◆ **What you have to do**: The goal is to restate all of the records below word for word.

◆ **Supplied records**:
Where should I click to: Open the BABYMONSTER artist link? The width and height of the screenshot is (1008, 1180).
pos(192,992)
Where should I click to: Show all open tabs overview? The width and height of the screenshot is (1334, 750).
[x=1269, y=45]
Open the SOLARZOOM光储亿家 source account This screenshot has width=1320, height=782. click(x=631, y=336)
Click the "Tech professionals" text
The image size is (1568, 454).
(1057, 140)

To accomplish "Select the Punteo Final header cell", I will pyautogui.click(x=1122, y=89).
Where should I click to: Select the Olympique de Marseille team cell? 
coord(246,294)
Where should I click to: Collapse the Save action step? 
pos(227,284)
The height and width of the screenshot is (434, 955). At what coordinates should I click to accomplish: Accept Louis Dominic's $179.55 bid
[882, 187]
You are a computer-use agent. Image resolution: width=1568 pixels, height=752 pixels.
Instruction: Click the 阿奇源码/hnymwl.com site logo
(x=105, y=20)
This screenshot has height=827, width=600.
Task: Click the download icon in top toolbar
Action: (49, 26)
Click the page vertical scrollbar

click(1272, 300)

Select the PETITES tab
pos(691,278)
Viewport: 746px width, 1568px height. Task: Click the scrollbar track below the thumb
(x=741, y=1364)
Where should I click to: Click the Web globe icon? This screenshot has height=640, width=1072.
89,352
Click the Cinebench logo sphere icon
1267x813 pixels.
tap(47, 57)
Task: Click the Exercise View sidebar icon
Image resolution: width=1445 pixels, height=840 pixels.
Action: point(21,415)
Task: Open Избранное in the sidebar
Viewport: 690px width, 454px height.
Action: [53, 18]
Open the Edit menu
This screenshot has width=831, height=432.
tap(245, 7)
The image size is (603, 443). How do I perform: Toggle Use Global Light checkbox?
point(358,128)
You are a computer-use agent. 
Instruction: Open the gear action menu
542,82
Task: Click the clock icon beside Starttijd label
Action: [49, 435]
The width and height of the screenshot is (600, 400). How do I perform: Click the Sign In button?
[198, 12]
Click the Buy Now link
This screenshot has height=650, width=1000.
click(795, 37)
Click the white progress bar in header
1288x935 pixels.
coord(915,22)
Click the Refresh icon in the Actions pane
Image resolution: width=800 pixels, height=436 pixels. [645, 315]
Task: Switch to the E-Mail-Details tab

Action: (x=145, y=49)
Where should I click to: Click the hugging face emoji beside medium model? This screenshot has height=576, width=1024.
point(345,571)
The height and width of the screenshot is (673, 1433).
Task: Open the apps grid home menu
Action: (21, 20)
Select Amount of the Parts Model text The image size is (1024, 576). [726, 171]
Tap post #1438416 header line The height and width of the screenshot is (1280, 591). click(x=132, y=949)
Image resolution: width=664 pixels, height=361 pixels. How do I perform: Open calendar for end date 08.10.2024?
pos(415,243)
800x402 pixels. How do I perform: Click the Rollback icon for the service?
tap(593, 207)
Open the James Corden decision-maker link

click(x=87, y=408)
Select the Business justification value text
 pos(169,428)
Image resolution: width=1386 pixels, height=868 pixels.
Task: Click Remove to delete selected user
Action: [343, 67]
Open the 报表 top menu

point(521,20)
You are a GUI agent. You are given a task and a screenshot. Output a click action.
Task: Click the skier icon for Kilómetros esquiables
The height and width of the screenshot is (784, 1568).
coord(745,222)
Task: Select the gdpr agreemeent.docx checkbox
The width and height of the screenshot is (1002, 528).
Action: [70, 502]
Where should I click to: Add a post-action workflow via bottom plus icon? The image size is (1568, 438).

◆ **Result of the task**:
Where should I click to: Open the BABYMONSTER artist link? The width and height of the screenshot is (1008, 1180).
pos(192,992)
Where should I click to: Show all open tabs overview? The width and height of the screenshot is (1334, 750).
[x=1269, y=45]
Open the SOLARZOOM光储亿家 source account This screenshot has width=1320, height=782. click(x=631, y=336)
Click the "Tech professionals" text
The image size is (1568, 454).
(1057, 140)

To accomplish "Select the Punteo Final header cell", I will pyautogui.click(x=1122, y=89).
Where should I click to: Select the Olympique de Marseille team cell? 
coord(246,294)
Where should I click to: Collapse the Save action step? 
pos(227,284)
The height and width of the screenshot is (434, 955). At what coordinates should I click to accomplish: Accept Louis Dominic's $179.55 bid
[882, 187]
You are a computer-use agent. Image resolution: width=1568 pixels, height=752 pixels.
Instruction: Click the 阿奇源码/hnymwl.com site logo
(x=105, y=20)
This screenshot has height=827, width=600.
Task: Click the download icon in top toolbar
Action: (49, 26)
Click the page vertical scrollbar

click(1272, 300)

Select the PETITES tab
pos(691,278)
Viewport: 746px width, 1568px height. Task: Click the scrollbar track below the thumb
(x=741, y=1364)
Where should I click to: Click the Web globe icon? This screenshot has height=640, width=1072.
89,352
Click the Cinebench logo sphere icon
1267x813 pixels.
tap(47, 57)
Task: Click the Exercise View sidebar icon
Image resolution: width=1445 pixels, height=840 pixels.
Action: point(21,415)
Task: Open Избранное in the sidebar
Viewport: 690px width, 454px height.
Action: [53, 18]
Open the Edit menu
This screenshot has width=831, height=432.
tap(245, 7)
The image size is (603, 443). How do I perform: Toggle Use Global Light checkbox?
point(358,128)
You are a computer-use agent. 
Instruction: Open the gear action menu
542,82
Task: Click the clock icon beside Starttijd label
Action: [49, 435]
The width and height of the screenshot is (600, 400). How do I perform: Click the Sign In button?
[198, 12]
Click the Buy Now link
This screenshot has height=650, width=1000.
click(795, 37)
Click the white progress bar in header
1288x935 pixels.
coord(915,22)
Click the Refresh icon in the Actions pane
Image resolution: width=800 pixels, height=436 pixels. [645, 315]
Task: Switch to the E-Mail-Details tab

Action: (x=145, y=49)
Where should I click to: Click the hugging face emoji beside medium model? This screenshot has height=576, width=1024.
point(345,571)
The height and width of the screenshot is (673, 1433).
Task: Open the apps grid home menu
Action: (21, 20)
Select Amount of the Parts Model text The image size is (1024, 576). [726, 171]
Tap post #1438416 header line The height and width of the screenshot is (1280, 591). click(x=132, y=949)
Image resolution: width=664 pixels, height=361 pixels. How do I perform: Open calendar for end date 08.10.2024?
pos(415,243)
800x402 pixels. How do I perform: Click the Rollback icon for the service?
tap(593, 207)
Open the James Corden decision-maker link

click(x=87, y=408)
Select the Business justification value text
 pos(169,428)
Image resolution: width=1386 pixels, height=868 pixels.
Task: Click Remove to delete selected user
Action: [343, 67]
Open the 报表 top menu

point(521,20)
You are a GUI agent. You are given a task and a screenshot. Output a click action.
Task: Click the skier icon for Kilómetros esquiables
The height and width of the screenshot is (784, 1568).
coord(745,222)
Task: Select the gdpr agreemeent.docx checkbox
The width and height of the screenshot is (1002, 528).
Action: [70, 502]
Where should I click to: Add a post-action workflow via bottom plus icon? The image size is (1568, 438).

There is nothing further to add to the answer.